*** SOURCE ***

Open avipreshel opened 8 months ago
Same here
I'm having the same problem.
I have the same problem but in a slightly different situation where I get it for batch sizes greater than 1, but epoch counts greater than 1 do not trigger it.
Hi all, I faced the same problem when implementing the custom loss function. It's very confusing when the two loss functions below, one works, and the other one threw the null exception at the GetDataType().
Custom loss based on MSE (this works):
public class CustomLoss : ILossFunc
{
public string Reduction => "auto";
public string Name => "custom_loss";
public Tensor Call(Tensor y_true, Tensor y_pred, Tensor sample_weight = null)
{
var mse_loss = tf.reduce_mean(tf.square(y_pred - y_true), axis: -1);
return mse_loss;
}
}
My custom loss function, where I convert the y_true and y_pred to float array, do some calculations for the loss function, convert the loss back to Tensor. This is when the error arises.

***

*INSTRUCTIONS*
1. Condense the paragraph of the custom loss thread that begins "Hi all, I faced the same problem" into one short sentence, keeping its main facts.
2. Answer these from the custom loss thread, each on its own line:
(a) For the poster whose situation is slightly different, which batch sizes trigger the problem?
(b) What string does the Name property of CustomLoss return?
(c) In the failing loss function, what are y_true and y_pred converted to?
3. Carry on the custom loss thread from its final sentence.
The listing after the custom loss thread is not needed for any of the work here.

*** DATA RECORDS ***

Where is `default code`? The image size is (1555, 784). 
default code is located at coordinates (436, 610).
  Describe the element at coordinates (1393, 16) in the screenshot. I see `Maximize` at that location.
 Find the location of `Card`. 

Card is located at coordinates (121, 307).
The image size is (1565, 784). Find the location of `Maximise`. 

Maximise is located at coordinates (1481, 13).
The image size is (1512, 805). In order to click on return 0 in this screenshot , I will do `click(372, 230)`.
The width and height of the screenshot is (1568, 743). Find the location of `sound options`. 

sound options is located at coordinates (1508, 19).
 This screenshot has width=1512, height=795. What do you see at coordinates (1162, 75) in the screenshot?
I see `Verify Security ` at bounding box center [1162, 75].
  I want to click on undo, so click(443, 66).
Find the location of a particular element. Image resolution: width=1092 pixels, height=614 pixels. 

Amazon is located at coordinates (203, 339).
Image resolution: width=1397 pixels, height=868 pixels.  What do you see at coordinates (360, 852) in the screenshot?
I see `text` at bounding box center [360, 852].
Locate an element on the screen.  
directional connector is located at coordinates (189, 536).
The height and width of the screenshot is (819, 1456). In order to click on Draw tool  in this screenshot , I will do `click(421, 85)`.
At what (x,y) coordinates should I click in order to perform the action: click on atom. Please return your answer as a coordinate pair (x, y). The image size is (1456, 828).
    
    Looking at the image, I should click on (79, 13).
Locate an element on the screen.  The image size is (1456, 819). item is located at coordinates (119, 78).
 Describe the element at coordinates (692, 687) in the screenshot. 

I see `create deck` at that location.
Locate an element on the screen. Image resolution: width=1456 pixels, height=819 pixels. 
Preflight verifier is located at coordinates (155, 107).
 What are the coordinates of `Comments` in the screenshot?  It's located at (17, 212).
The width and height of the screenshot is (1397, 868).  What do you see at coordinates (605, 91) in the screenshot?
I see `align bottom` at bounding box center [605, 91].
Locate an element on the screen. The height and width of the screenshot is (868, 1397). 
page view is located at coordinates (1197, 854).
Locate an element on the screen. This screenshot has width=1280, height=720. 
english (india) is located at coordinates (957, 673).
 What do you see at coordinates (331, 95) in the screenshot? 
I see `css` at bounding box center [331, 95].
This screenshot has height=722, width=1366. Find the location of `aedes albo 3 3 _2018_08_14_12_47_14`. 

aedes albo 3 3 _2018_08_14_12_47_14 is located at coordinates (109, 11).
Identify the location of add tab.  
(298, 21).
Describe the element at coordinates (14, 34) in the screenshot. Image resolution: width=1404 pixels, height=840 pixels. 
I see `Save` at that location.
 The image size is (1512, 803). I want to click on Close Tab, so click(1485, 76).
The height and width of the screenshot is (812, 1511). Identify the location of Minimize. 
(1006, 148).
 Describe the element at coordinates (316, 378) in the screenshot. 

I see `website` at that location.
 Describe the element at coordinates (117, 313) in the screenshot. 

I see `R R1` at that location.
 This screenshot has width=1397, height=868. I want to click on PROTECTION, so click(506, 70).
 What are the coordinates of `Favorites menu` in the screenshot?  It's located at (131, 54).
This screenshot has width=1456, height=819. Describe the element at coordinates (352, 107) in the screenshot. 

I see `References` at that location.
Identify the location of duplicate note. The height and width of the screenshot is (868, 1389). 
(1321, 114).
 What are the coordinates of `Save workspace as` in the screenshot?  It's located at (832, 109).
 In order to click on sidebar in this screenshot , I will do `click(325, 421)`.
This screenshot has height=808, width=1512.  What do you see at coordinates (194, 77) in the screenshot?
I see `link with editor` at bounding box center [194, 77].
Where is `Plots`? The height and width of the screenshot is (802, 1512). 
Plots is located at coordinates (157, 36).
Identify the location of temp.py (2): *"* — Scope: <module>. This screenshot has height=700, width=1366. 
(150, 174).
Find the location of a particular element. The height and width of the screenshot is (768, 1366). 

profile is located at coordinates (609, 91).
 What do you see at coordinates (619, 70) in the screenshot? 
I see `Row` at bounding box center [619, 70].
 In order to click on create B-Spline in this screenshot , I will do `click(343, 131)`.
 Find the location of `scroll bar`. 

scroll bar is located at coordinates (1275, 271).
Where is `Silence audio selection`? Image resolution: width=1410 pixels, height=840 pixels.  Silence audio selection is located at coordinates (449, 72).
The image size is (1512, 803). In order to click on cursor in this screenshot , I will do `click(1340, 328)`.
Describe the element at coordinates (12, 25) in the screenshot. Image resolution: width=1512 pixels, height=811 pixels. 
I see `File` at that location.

***

*TASK RESPONSES*
1. While implementing a custom loss function, the poster hit the same problem: of two loss functions, one works and the other throws a null exception at GetDataType().

2.
(a) Batch sizes greater than 1.
(b) "custom_loss"
(c) A float array.

3.
public class CustomLoss : ILossFunc
{
public string Reduction => "auto";
public string Name => "custom_loss";
public Tensor Call(Tensor y_true, Tensor y_pred, Tensor sample_weight = null)
{
int batch_size = y_true.shape.as_int_list()[0]; //extract the first element of the shape of the tensor
//convert Tensor to 1D array
var array_true = y_true.ToArray<float>();
var array_pred = y_pred.ToArray<float>();
float[] loss = new float[batch_size];
//perform some calculations here to compute the loss based on array_true and array_pred
//.........
var loss_tf = tf.convert_to_tensor(loss, dtype: TF_DataType.TF_FLOAT, shape: new Shape(batch_size));
return loss_tf;
}
}
The returned Tensor mse_loss
and loss_tf
seem to have everything similar to each other, including the type, dimension, etc. Yet, the later threw a null at the GetDataType().
I've spent hours, but no luck figuring out the solutions. Any help would be appreciated. Thank you.
It seems to be a problem introduced in the latest version. But, I'm sorry, I don't have enough time to dig deeply into it now. GetDataType
is something related with the native APIs. If you want to debug it, please clone the repo and run in debug mode with the repo as dependency, instead of the nuget package.
Hi @AsakusaRinne, I followed your instructions and got the Call Stack below.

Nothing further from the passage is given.